Frodo woke at the break of dawn and made certain Lily was warm enough before attempting to drift back into light slumber. Aware of his lover’s every move and breath, sleep eluded him. He closed his eyes and enjoyed another hour of simply listening to her steady breathing, allowing his thoughts to wander, and hearing the muted sounds of morning life all around them in their glade.
He smiled as he noticed again that sometimes her hand opened and closed in her sleep. At times, it almost seemed as though she were patting and caressing him gently, to be certain he was there. The first time it happened, he thought her awake, and accidentally wakened her. Now he garnered sweet comfort from knowing she was aware of him, even in sleep.
A silent sigh escaped his lips as he stared up through the pine boughs of their bower for a time, then studied the peaceful beauty of his wife’s face, illuminated by the waning starlight and waxing sunrise filtering through the branches; radiant, she was. He wanted to touch the silkiness of her long auburn tresses, but refrained.

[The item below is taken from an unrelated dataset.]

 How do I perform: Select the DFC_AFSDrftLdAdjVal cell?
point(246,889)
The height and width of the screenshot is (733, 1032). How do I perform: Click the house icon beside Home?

Finally, unbidden, he whispered, “I love you, Lily Baggins. Never shall I be able to thank Ilúvatar enough for you.” He kissed her forehead and smiled softly as she nestled closer to him. “Sleep, beloved, sleep a little longer, safe here in my arms...”
A sudden slight fear gripped him. What if she were taken from him? No... no. He told himself these were old fears, old feelings of being pursued, old memories... phantoms, only. It was foolish to feel this way. It was because they were on this road... She would not be taken from him.
This is not the Quest, he reminded himself. I am no longer on any quest... It was difficult to remember, difficult to dislodge the feeling, an embedded stubborn ache within his breast. She would not be taken. Dearest Ilúvatar, protect us. Please...
Where was this coming from? A tear slipped down his cheek, and he wiped it away lightly against her soft curls, so close. He sighed; Lily would sense the old fears within him, and she would worry. Then he prayed for the peace Ilúvatar had given him so many times before, and when it came to him, he allowed it into his heart.
The Sun rose above the horizon, still veiled by the surrounding trees, and Lily stirred within her husband’s warm embrace.
“Good morning,” Frodo murmured.
“Mmmm...” She nestled deeper, and sighed. “Good morning.”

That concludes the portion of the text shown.